▶ **SOURCE DATA**:
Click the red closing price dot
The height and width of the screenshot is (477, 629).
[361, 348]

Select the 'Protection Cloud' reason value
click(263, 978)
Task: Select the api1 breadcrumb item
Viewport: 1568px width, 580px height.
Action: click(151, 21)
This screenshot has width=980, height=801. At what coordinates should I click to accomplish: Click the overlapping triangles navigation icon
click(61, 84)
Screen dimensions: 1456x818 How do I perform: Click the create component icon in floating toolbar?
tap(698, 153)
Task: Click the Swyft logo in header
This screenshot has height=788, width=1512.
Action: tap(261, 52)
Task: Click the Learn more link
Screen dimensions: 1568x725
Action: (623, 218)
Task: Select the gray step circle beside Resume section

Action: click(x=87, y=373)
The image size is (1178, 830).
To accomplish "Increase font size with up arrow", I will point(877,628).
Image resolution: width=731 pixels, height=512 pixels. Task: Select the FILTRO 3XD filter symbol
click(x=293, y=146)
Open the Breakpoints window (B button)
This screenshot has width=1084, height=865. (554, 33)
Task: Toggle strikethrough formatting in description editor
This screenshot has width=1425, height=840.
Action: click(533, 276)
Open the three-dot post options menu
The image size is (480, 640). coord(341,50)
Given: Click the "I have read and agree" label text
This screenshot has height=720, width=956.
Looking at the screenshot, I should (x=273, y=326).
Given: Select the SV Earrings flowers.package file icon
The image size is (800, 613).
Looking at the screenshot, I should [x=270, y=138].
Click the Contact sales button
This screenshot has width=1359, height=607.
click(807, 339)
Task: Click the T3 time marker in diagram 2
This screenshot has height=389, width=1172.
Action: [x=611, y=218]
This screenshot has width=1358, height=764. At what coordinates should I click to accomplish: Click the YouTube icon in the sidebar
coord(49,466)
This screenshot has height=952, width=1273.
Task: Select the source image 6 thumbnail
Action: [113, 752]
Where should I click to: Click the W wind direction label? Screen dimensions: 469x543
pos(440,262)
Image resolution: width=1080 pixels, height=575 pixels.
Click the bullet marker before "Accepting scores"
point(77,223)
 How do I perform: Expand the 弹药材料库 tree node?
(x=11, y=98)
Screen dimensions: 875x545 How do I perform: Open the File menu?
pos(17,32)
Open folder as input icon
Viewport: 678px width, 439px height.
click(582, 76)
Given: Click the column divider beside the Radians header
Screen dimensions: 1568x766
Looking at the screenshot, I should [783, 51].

▶ **TRY IT**: The lines above, starting at the one with "Task: Click the Swyft logo in header" and ending at the one with "have read and", are the only ones to return, exactly as written.

▶ **RESULT FOR THIS EXERCISE**:
Task: Click the Swyft logo in header
This screenshot has height=788, width=1512.
Action: tap(261, 52)
Task: Click the Learn more link
Screen dimensions: 1568x725
Action: (623, 218)
Task: Select the gray step circle beside Resume section

Action: click(x=87, y=373)
The image size is (1178, 830).
To accomplish "Increase font size with up arrow", I will point(877,628).
Image resolution: width=731 pixels, height=512 pixels. Task: Select the FILTRO 3XD filter symbol
click(x=293, y=146)
Open the Breakpoints window (B button)
This screenshot has width=1084, height=865. (554, 33)
Task: Toggle strikethrough formatting in description editor
This screenshot has width=1425, height=840.
Action: click(533, 276)
Open the three-dot post options menu
The image size is (480, 640). coord(341,50)
Given: Click the "I have read and agree" label text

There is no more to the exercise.